In the dynamic realm of AI, increasing copyright regulations could undermine the technology’s prospective advantages significantly. Tighter restrictions might impede AI’s growth by restricting access to necessary training data. Such limitations risk diminishing AI’s capacity to address complex challenges, innovate across sectors and contribute to artistic endeavors. By constricting the data from which AI learns, we inadvertently limit the spectrum of expression and creativity it can manifest. Our comments are anchored in the belief that while safeguarding creators’ rights is paramount, it should not stifle innovation or encroach upon our foundational liberties. While the request for comments is extensive, R Street has focused on the questions we believe to be most significant with respect to our work on copyright and AI.

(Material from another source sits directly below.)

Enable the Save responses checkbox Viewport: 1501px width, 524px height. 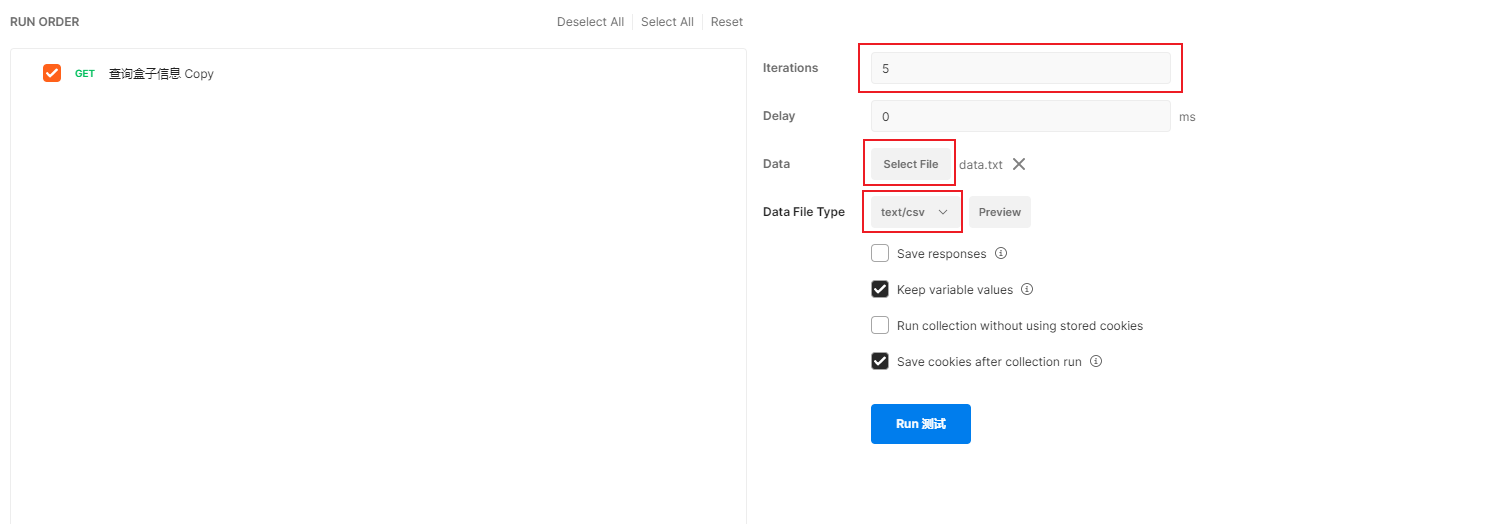coord(880,254)
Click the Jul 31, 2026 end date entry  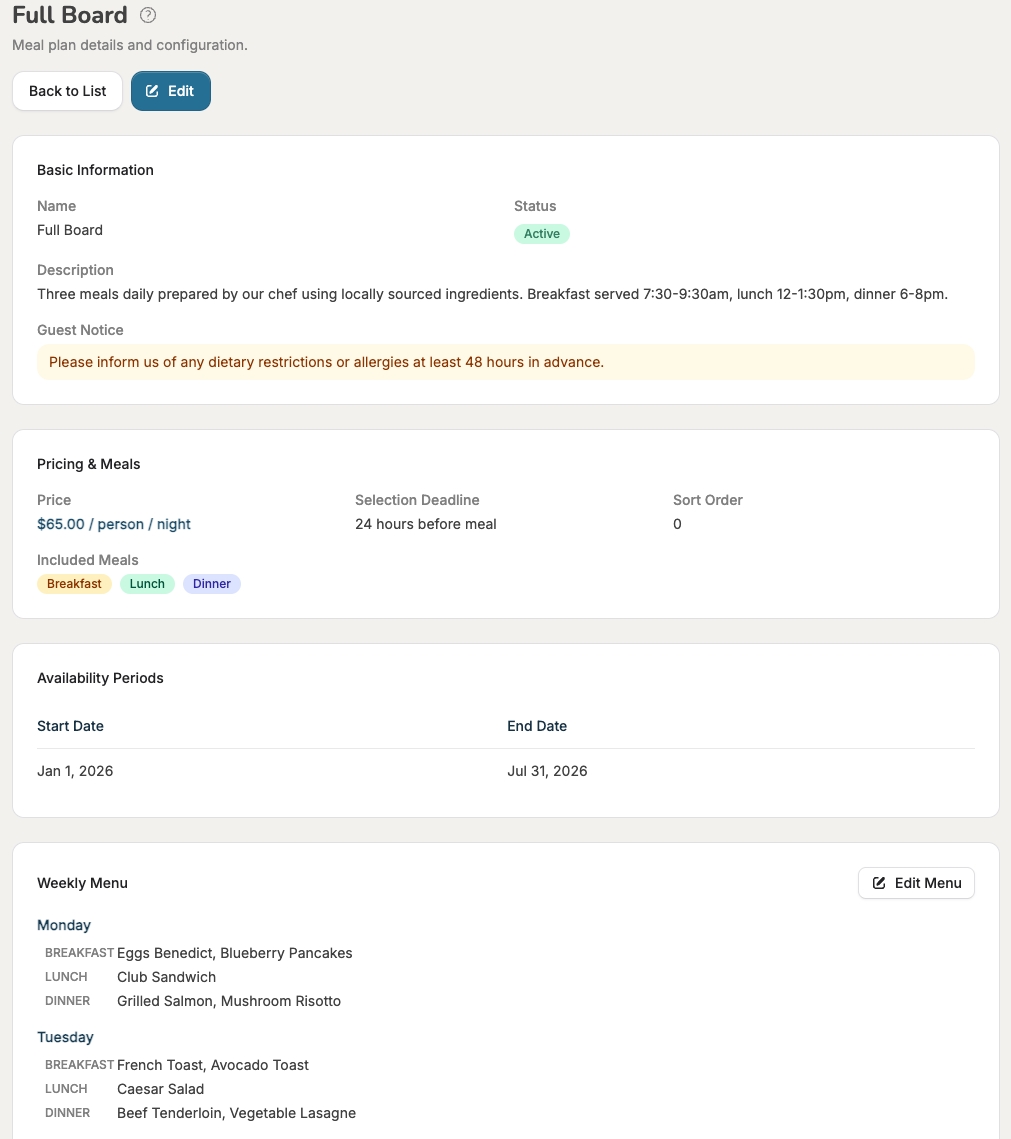pyautogui.click(x=547, y=771)
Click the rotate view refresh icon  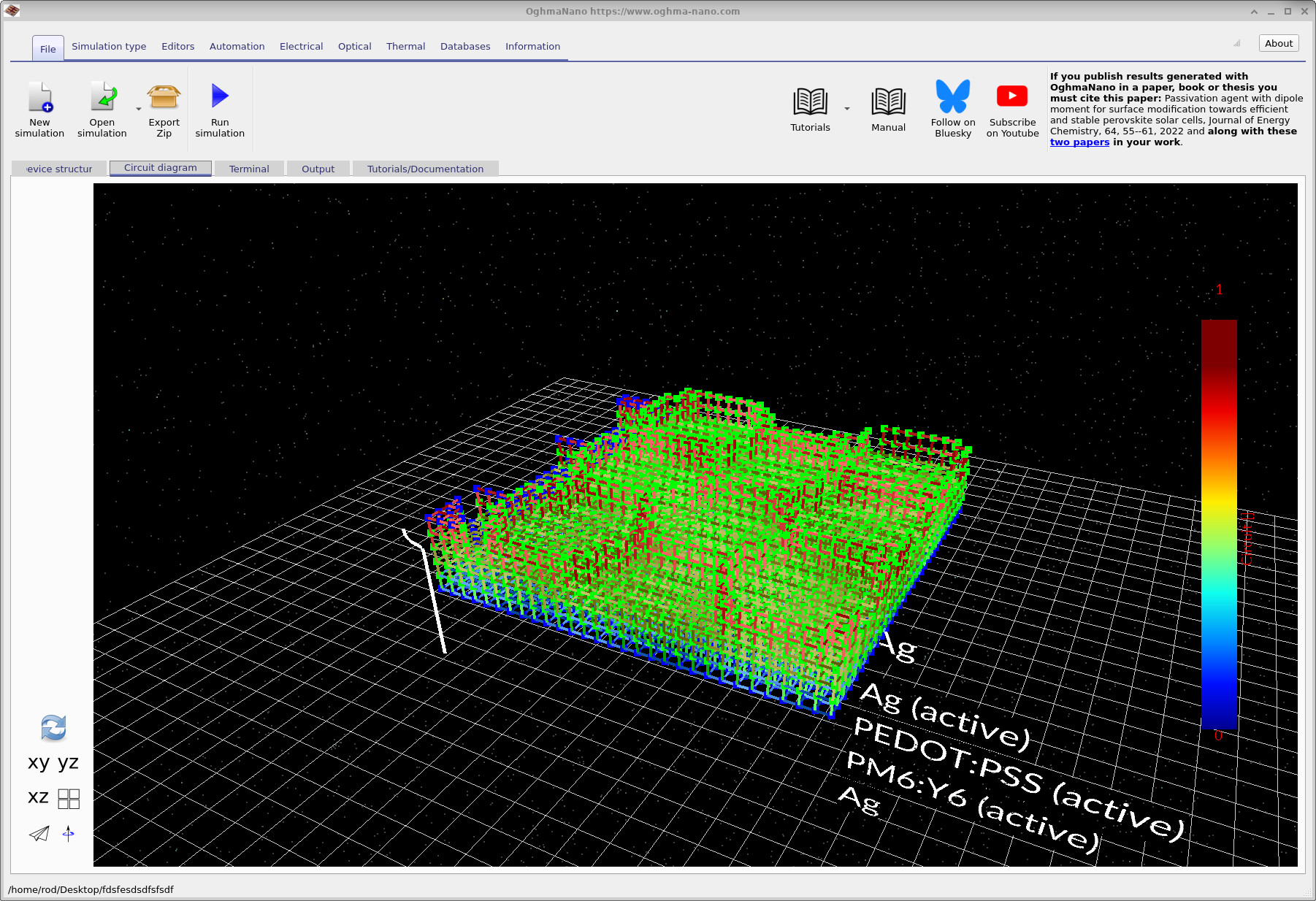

Question 8. “Under what circumstances would the unauthorized use of copyrighted works to train AI models constitute fair use?”
The copyright dichotomy between idea and expression is a foundational principle in copyright law. This distinction clarifies that while the unique way something is expressed (its expression) can be copyrighted, the general idea or concept behind it cannot be. When it comes to training AI models, this principle becomes pivotal. If an AI model is trained using copyrighted materials, determining the purpose of the use becomes crucial. If the intention is merely to understand the foundational concepts or ideas presented by a copyrighted work (e.g., general themes, topics, knowledge), then it might be seen as fair use. However, if the goal is to make the AI replicate or reproduce the specific way those ideas are articulated or expressed in the copyrighted work, then it could be a copyright violation. For example, when a machine learning (ML) system processes images of stop signs, its primary objective is to recognize the sign’s universal features, not to replicate the unique artistic nuances of each photograph. Similarly, a natural language processing system analyzing written content aims to understand general linguistic structures and patterns rather than to reproduce or capitalize on the distinct expressive qualities of the prose.
The fair use doctrine should be interpreted in a manner that supports AI technology advancement. Allowing ML systems to train on comprehensive datasets, even if they include copyrighted works, serves the broader societal interest. Such access ensures that AI systems are safer, more accurate and unbiased. Conversely, restricting AI training to smaller, proprietary datasets due to copyright constraints can result in suboptimal, potentially biased AI outputs.
A pivotal consideration in this context is the concept of “fair learning.” This principle posits that if an AI’s primary objective in accessing a work is to learn from its non-copyrightable elements rather than to appropriate its copyrightable aspects, then such use should be deemed inherently fair under the first factor of the fair use analysis.
Question 8.5. “Under the fourth factor of the fair use analysis, how should the effect on the potential market for or value of a copyrighted work used to train an AI model be measured?”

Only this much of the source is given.